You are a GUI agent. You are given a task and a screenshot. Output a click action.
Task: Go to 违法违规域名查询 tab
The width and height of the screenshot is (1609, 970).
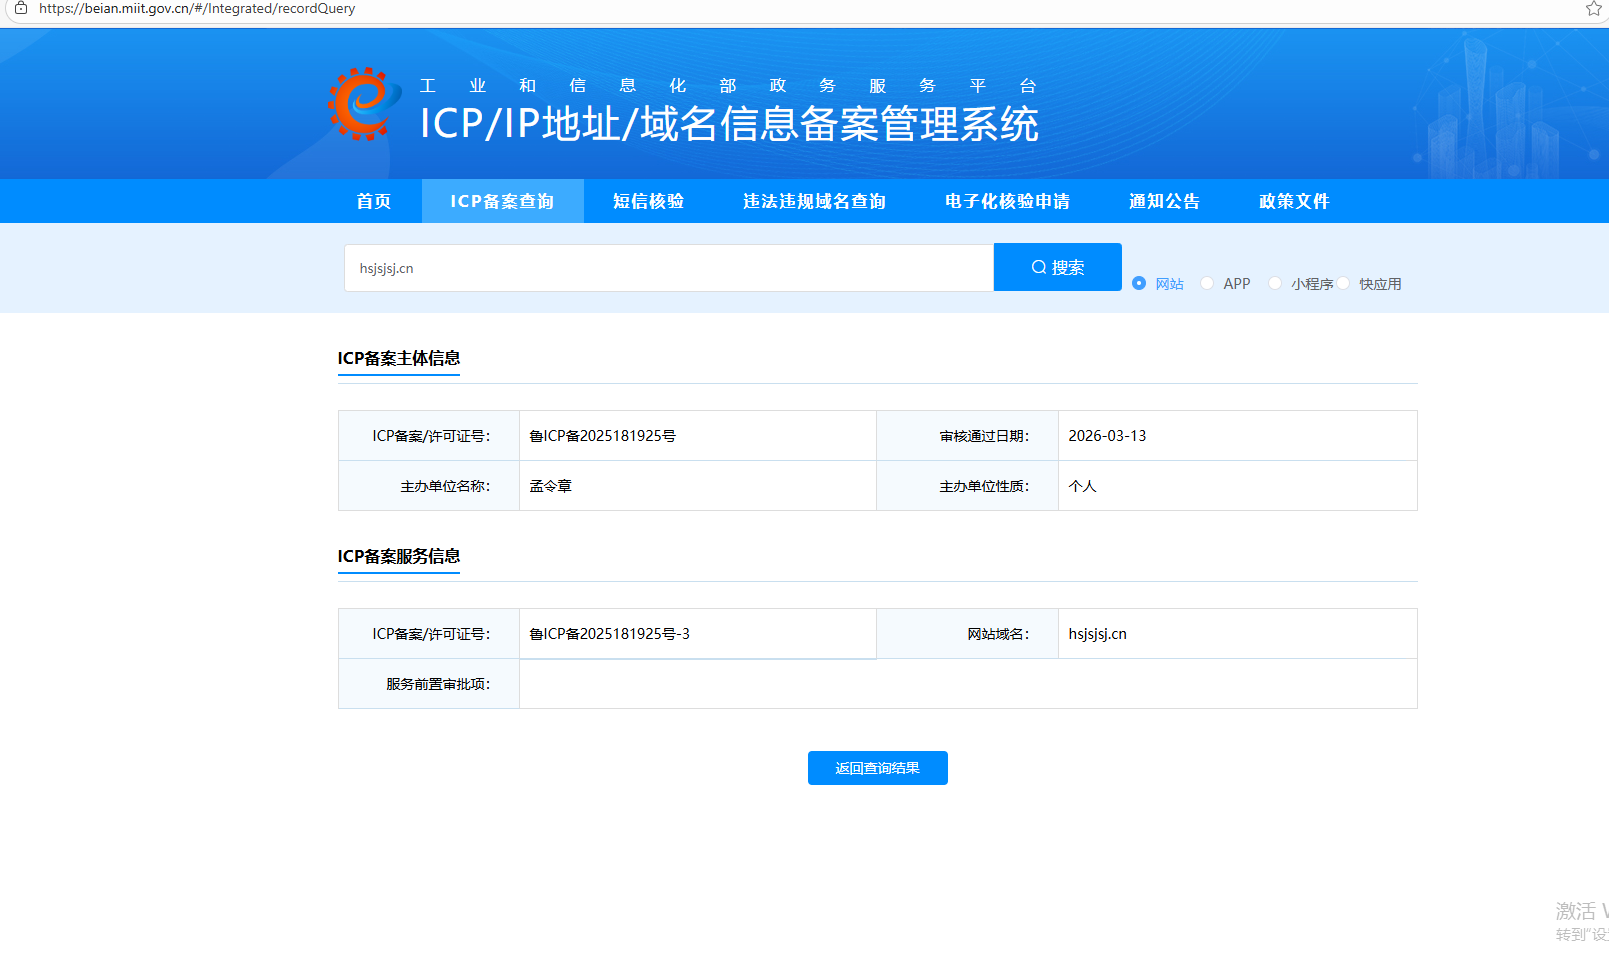coord(814,201)
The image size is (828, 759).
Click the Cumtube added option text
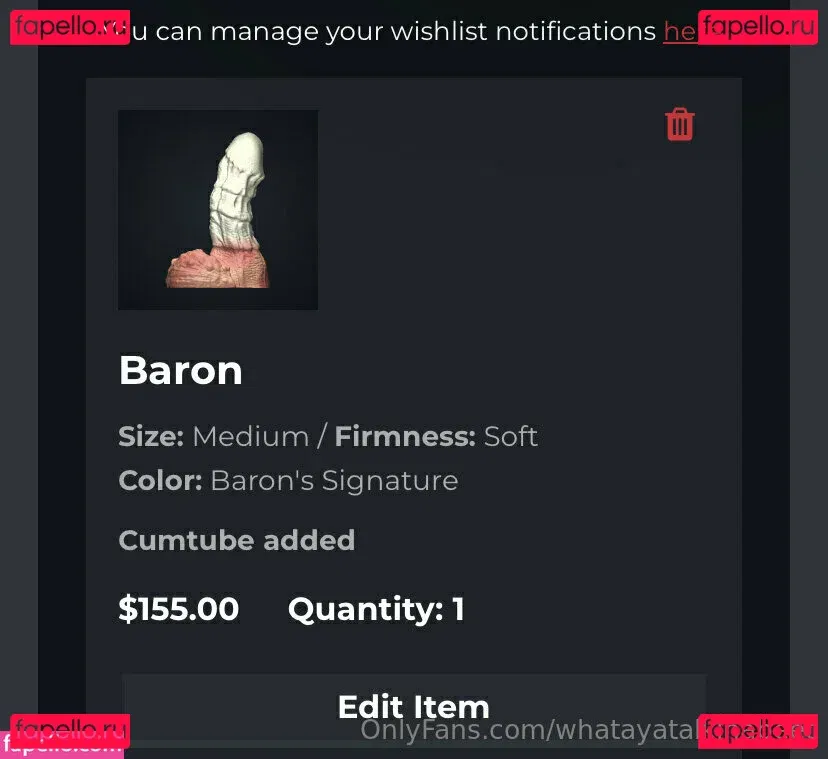tap(237, 540)
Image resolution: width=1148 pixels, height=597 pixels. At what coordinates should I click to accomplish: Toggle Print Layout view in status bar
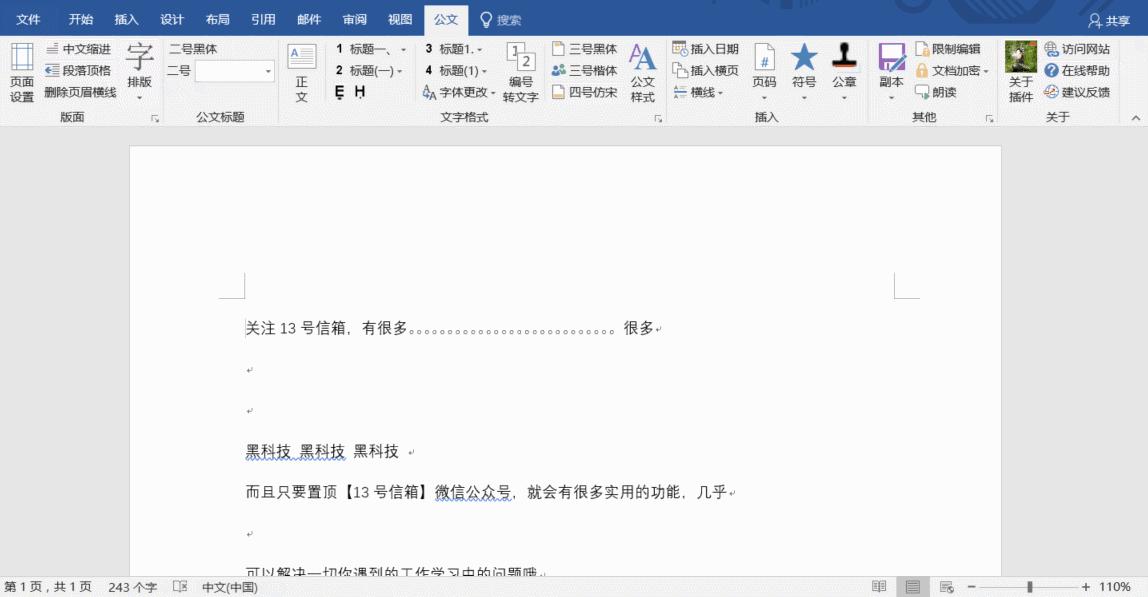pyautogui.click(x=912, y=588)
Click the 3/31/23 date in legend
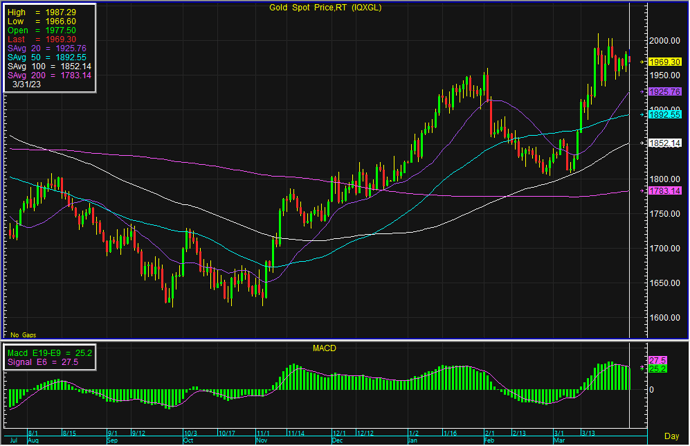This screenshot has height=446, width=690. (29, 85)
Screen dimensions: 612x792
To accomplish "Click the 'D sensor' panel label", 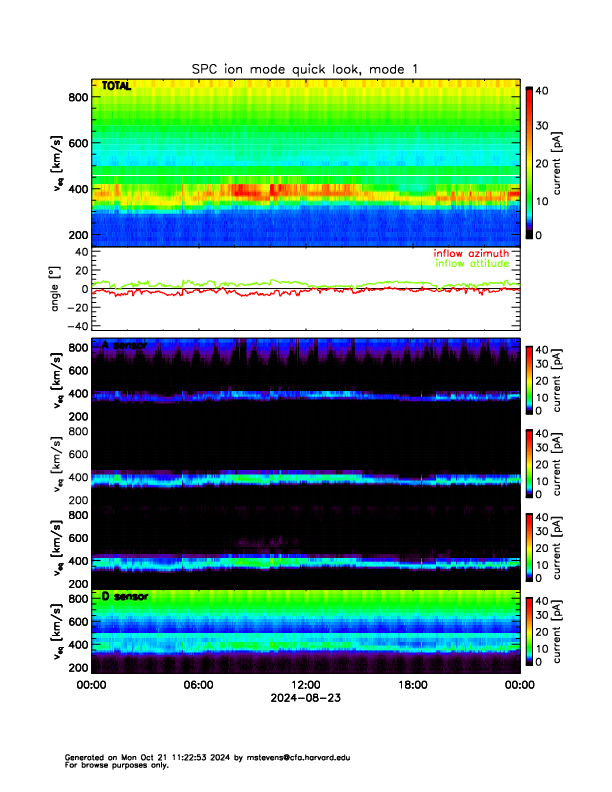I will [124, 597].
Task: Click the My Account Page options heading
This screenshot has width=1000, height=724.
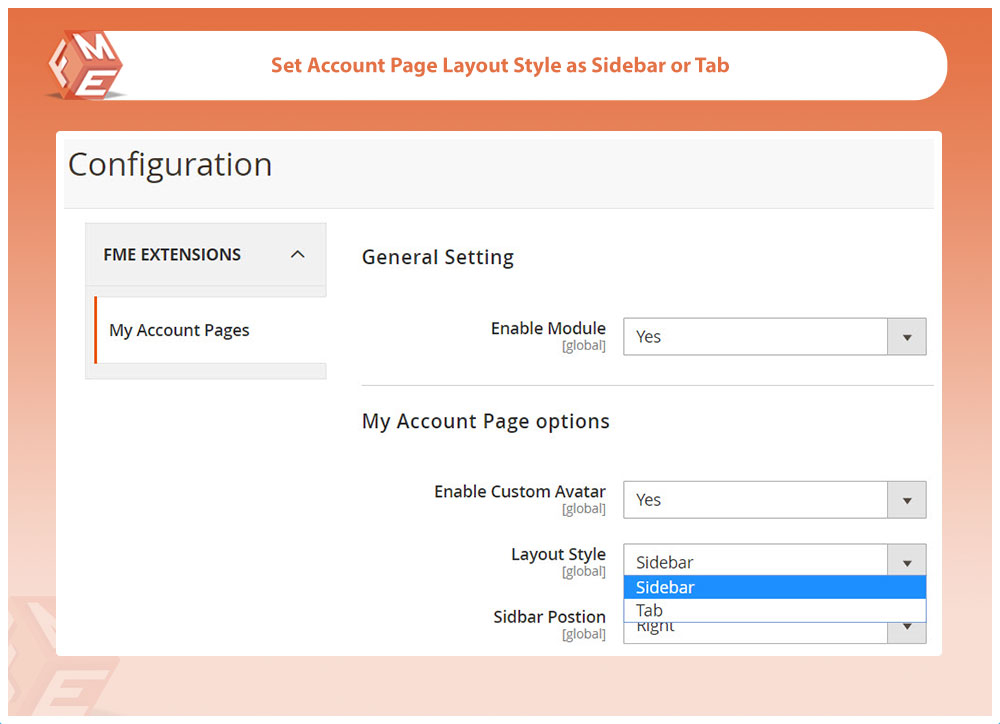Action: tap(485, 421)
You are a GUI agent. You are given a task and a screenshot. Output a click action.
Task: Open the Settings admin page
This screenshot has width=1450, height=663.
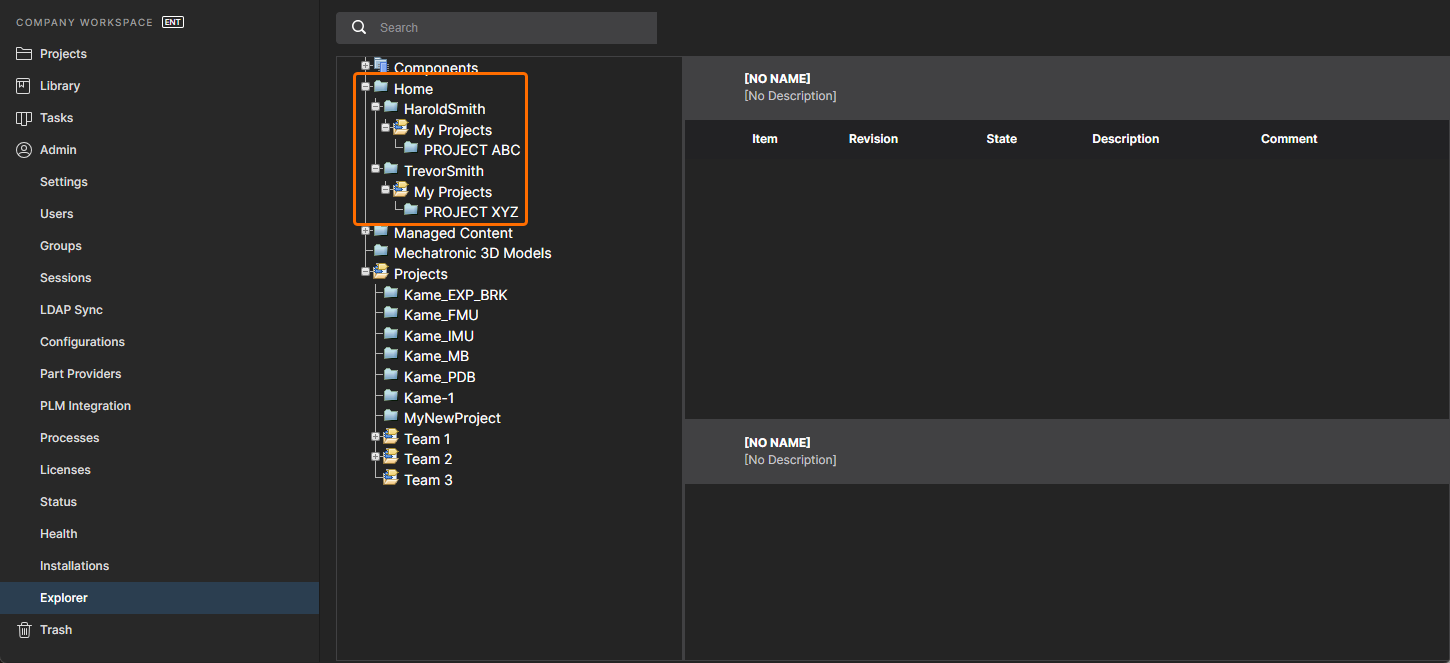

▶ [Task description]
From the records above, output only the lines starting at the one containing "Image resolution: width=1148" and ending at the one containing "Screen dimensions: 612x792", word for word. Pictures stay out.

▶ [Output below]
Image resolution: width=1148 pixels, height=597 pixels. At what coordinates should I click to accomplish: Toggle Print Layout view in status bar
pyautogui.click(x=912, y=588)
Click the 3/31/23 date in legend
This screenshot has height=446, width=690. (29, 85)
Screen dimensions: 612x792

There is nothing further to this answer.